Brief items
The current development kernel is 2.6.0-test9, which was released
almost a full month ago now. Fixes continue to trickle slowly into Linus's
BitKeeper tree, however.
The current stable kernel is 2.4.22, but not for much longer.
Marcelo has turned loose the second 2.4.23
release candidate which, he hopes, will be the final one.
Comments (none posted)
Kernel development news
Anybody who has been following Linus's BitKeeper tree knows that very few
patches have gone in recently. Linus is doing his best to restrict things
to only the most important fixes. As a result, one might get the
impression that 2.6 development has stalled. Development continues, of
course, and bug fixes are being produced, but most of that work is not
getting into the tree in the interests of getting a highly stable 2.6.0
release out.
Linus explains his policy this way:
I've been trying to be an absolute _bastard_ when it comes to
patches. Yeah, I just looked. Lately they've been averaging about
3-4kB per day. And the sick thing is, I'm still not satisfied. I
want it to become an absolute _trickle_ of one-liners that fix real
bugs.
This policy makes some sense; it should quiet the waters enough to help the
developers find most of the final serious problems in 2.6.0. The only
problem, though, is that there is an increasingly large pile of patches
which will have to go in after 2.6.0. As a way of thinking about what
happens then, consider what Linus said
almost three years ago, when 2.4.0 came out:
The linux kernel has had an interesting release pattern: usually
the .0 release was actually fairly good (there's almost always
_something_ stupid, but on the whole not really horrible). And
every single time so far, .1 has been worse. It usually takes
until something like .5 until it has caught up and surpassed the
stability of .0 again.

* * * * * * *

> [Goal A]:
According to the kernel news, which version is the current stable kernel?

> [Data excerpts]:

* * * * * * *

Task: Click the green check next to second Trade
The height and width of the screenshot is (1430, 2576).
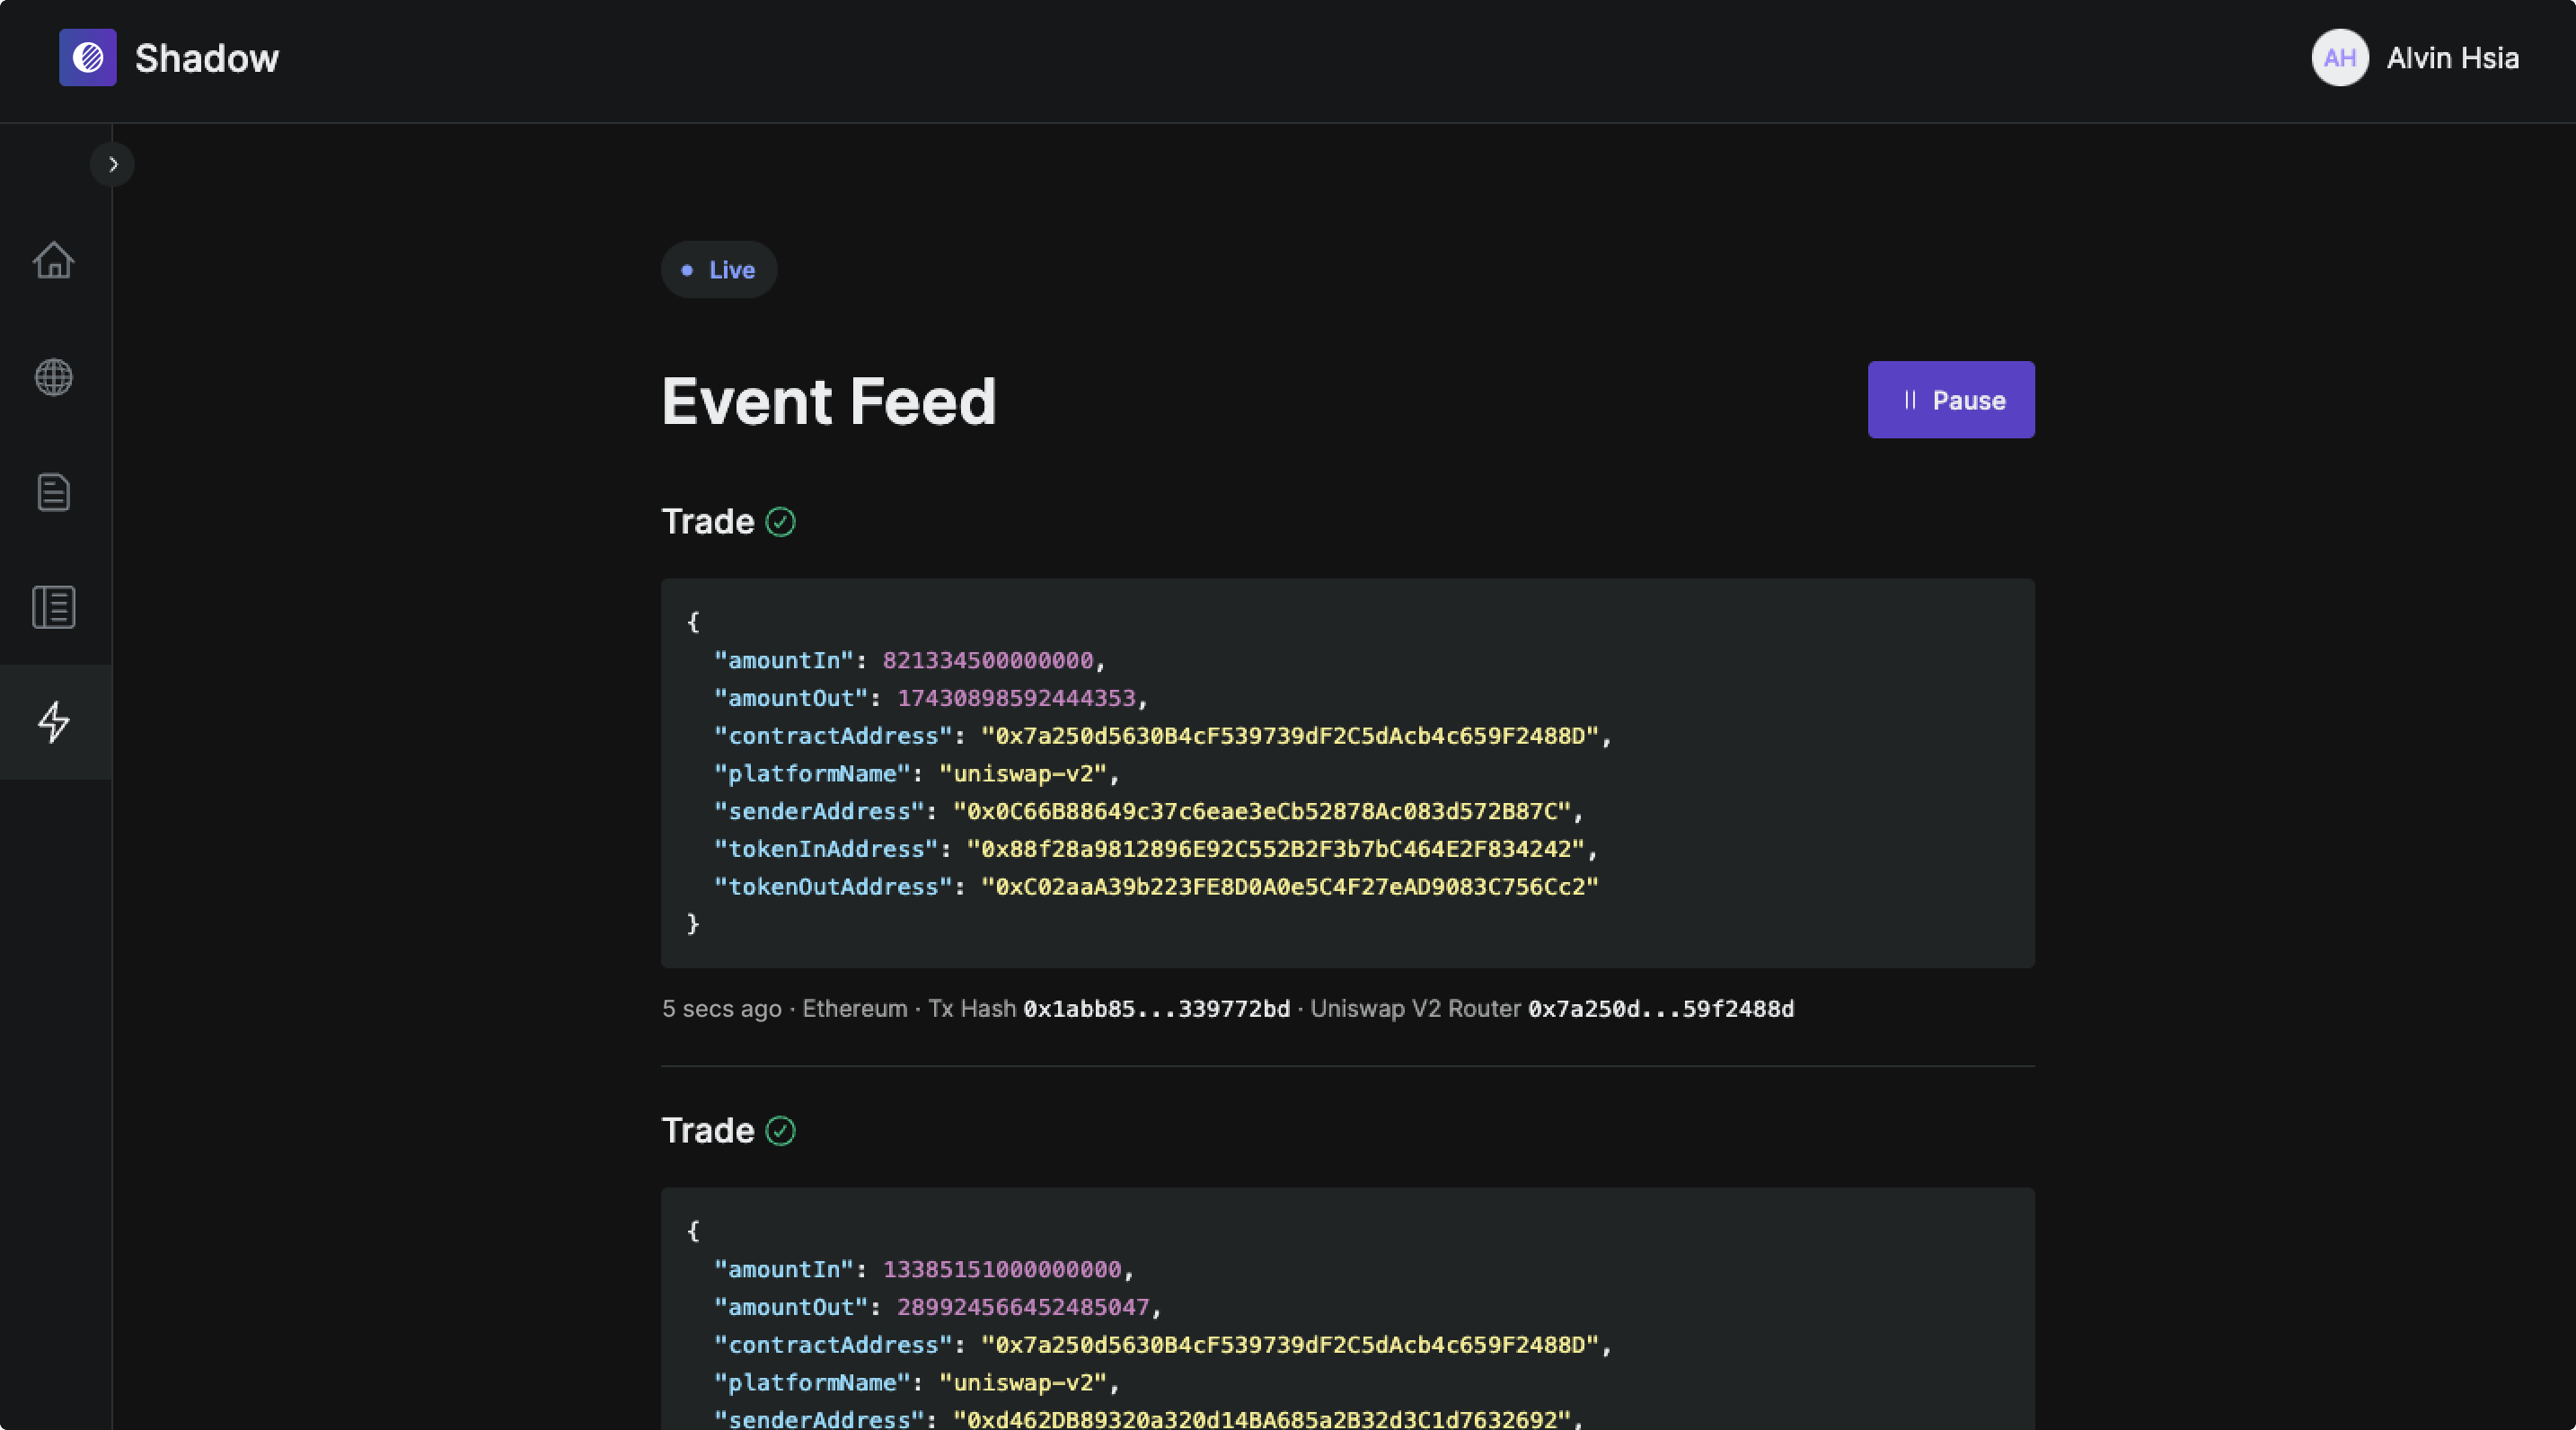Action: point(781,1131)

* * * * * * *

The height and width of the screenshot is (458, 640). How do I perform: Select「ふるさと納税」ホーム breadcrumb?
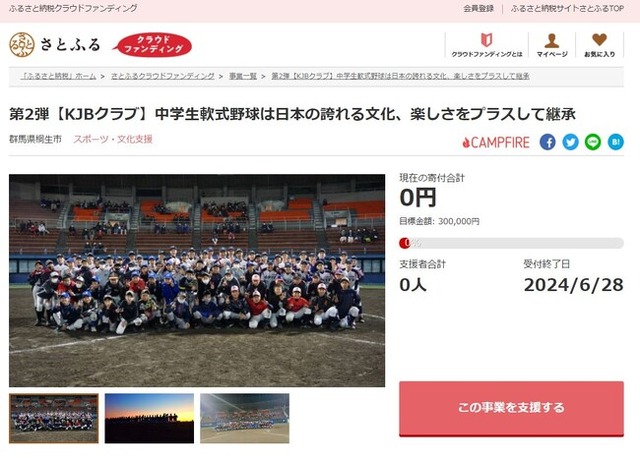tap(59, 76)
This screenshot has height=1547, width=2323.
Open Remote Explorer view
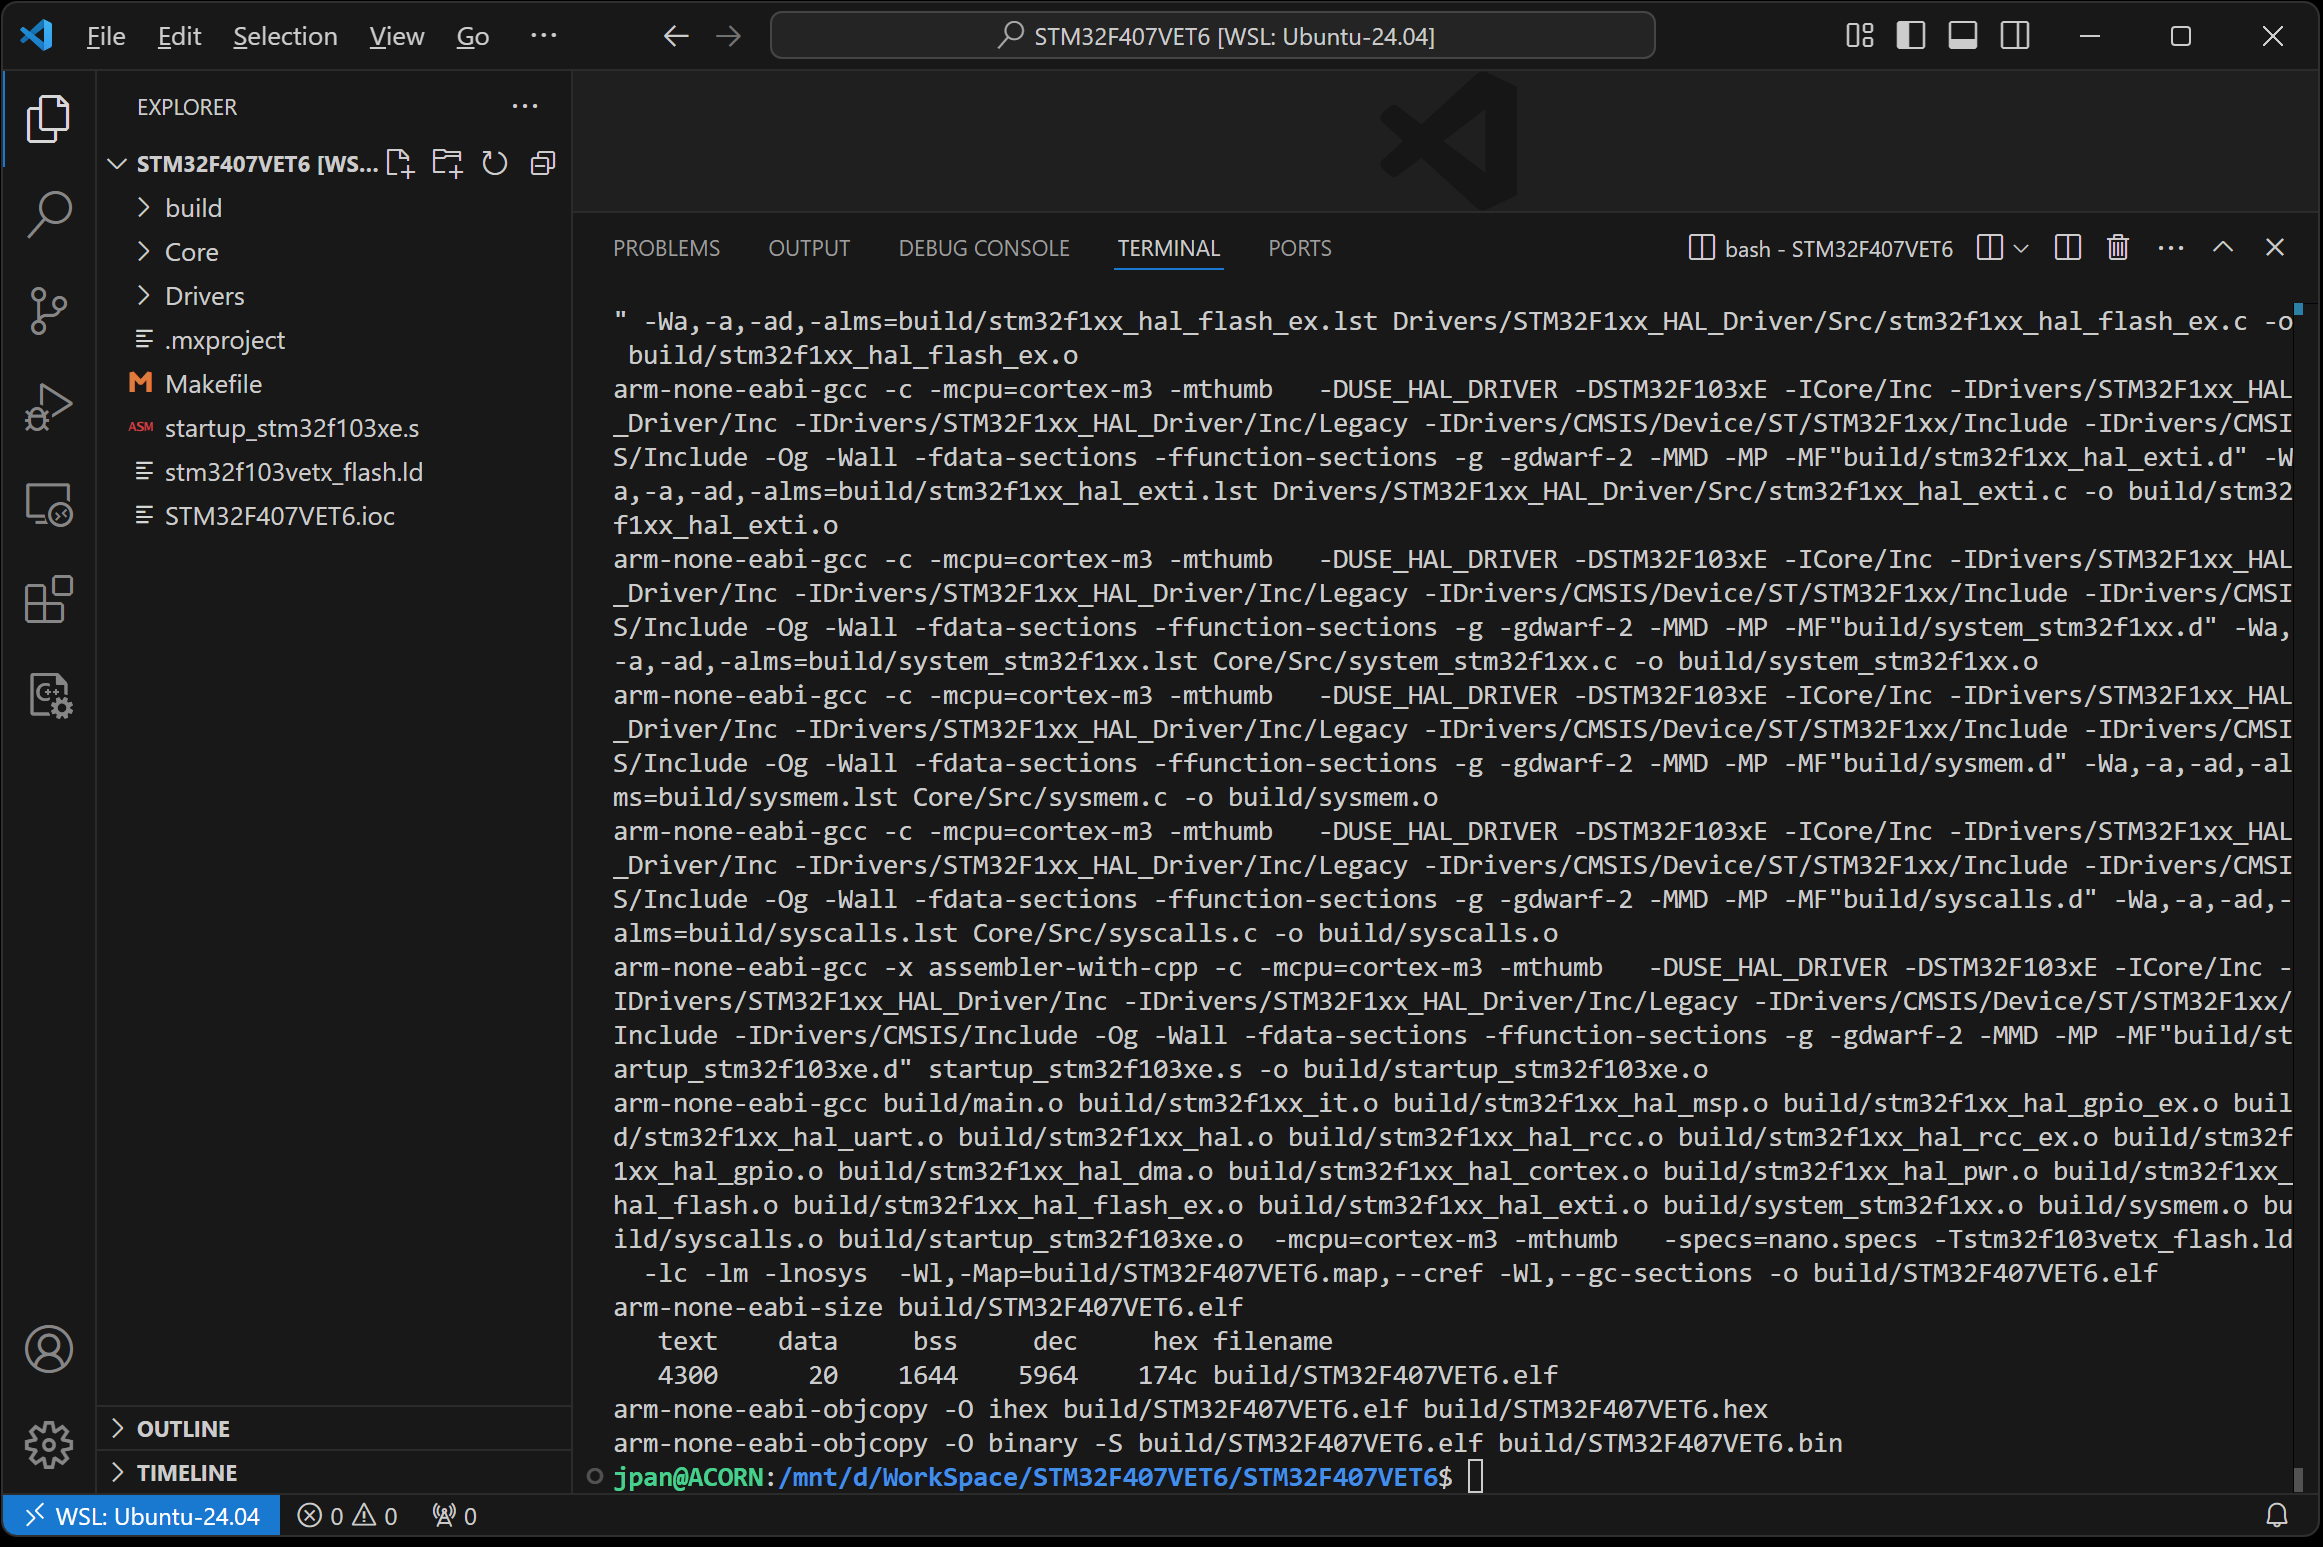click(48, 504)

* * * * * * *

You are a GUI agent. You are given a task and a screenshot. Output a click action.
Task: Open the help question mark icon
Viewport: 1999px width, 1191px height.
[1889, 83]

* * * * * * *

> [Goal B]:
Tally the lines of the entries that contain the string "width". Case counts. Reply with the number alone.

> [Written answer A]:
2.4.22

> [Written answer B]:
4